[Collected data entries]
******************************

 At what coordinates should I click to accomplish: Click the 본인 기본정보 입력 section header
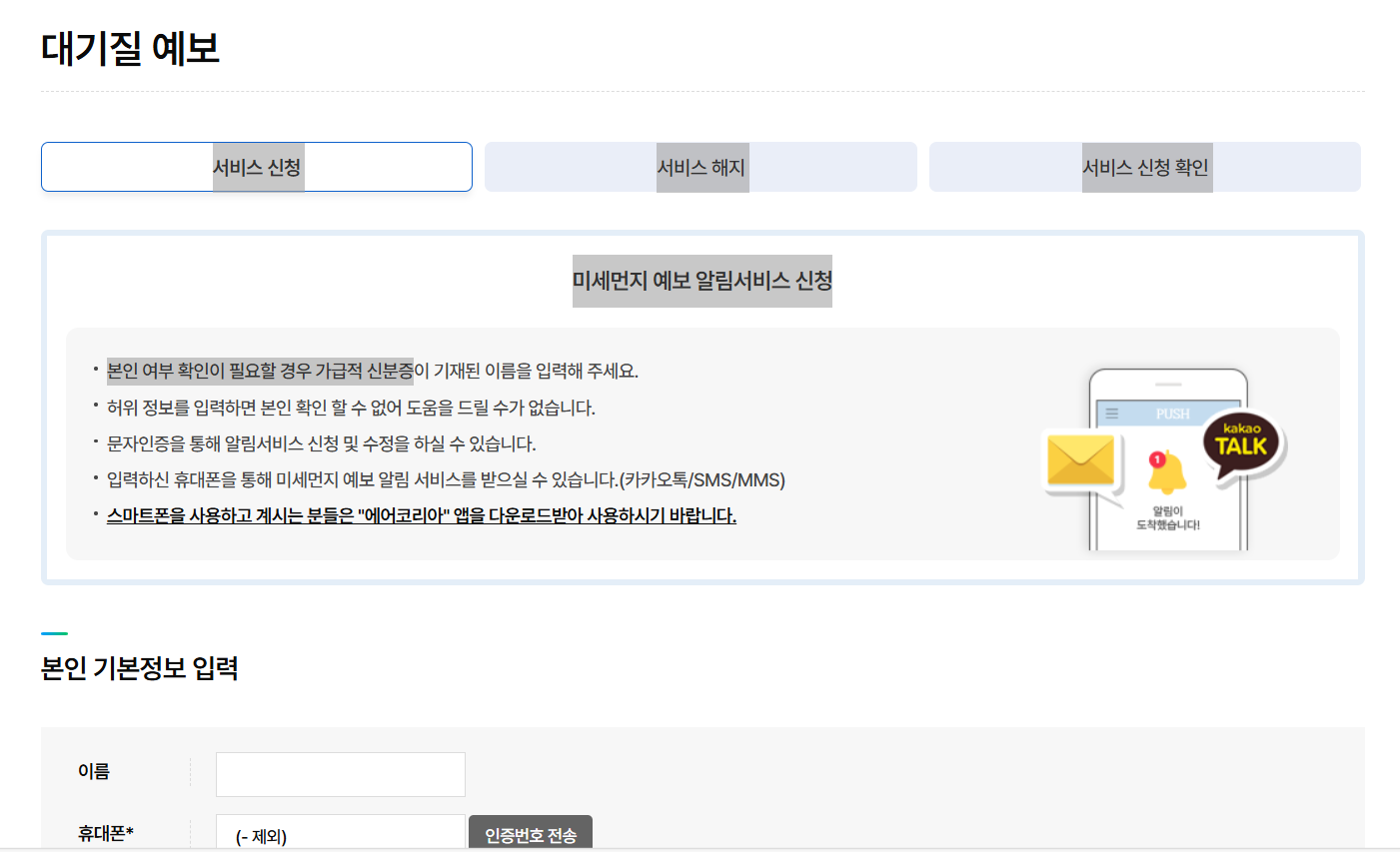point(140,669)
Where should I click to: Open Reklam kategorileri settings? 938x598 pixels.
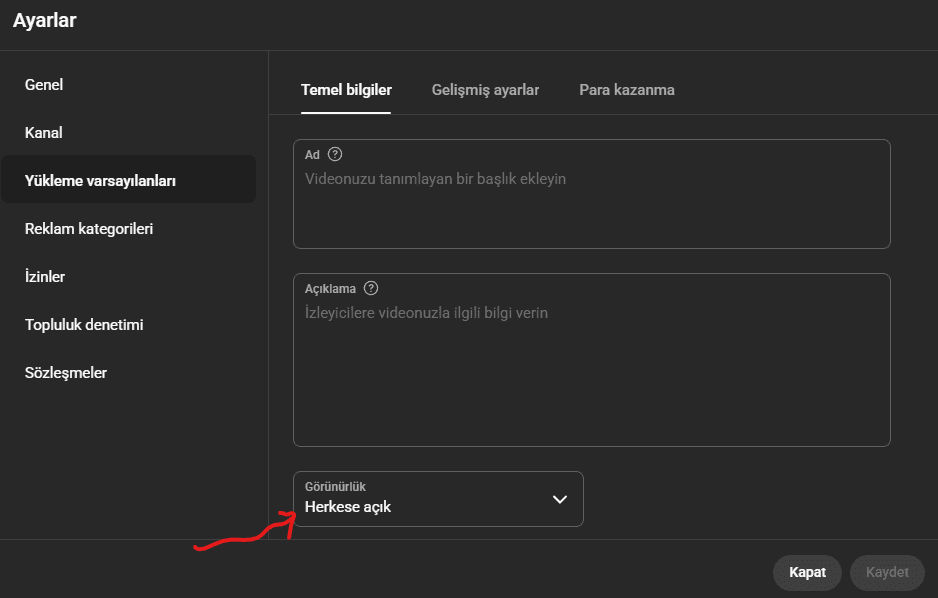[89, 229]
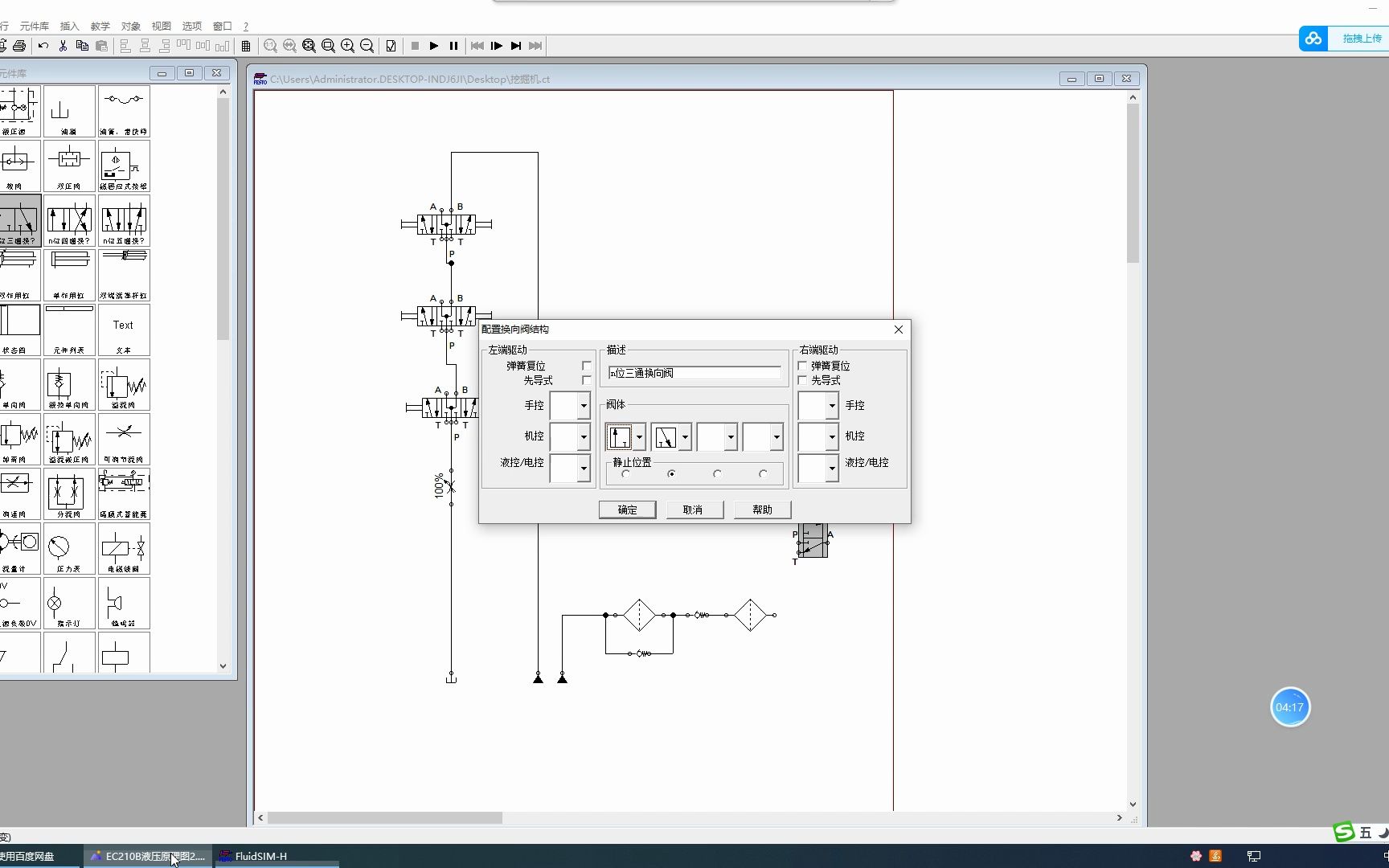Screen dimensions: 1389x868
Task: Start simulation with the play button
Action: [x=434, y=46]
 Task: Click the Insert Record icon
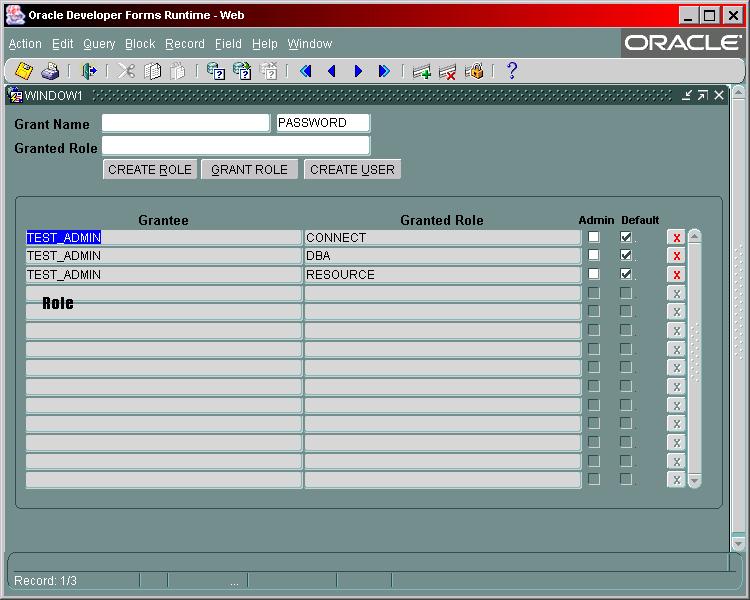coord(422,71)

******************************

Task requirements: Without the pictures, write out every entry precisely as it appears.

Output for this task:
 At what coordinates should I click to accomplish: Click the 본인 기본정보 입력 section header
point(140,669)
Where should I click to: Open Reklam kategorileri settings? 938x598 pixels.
[89, 229]
Screen dimensions: 1389x868
Task: Start simulation with the play button
Action: [x=434, y=46]
 Task: Click the Insert Record icon
coord(422,71)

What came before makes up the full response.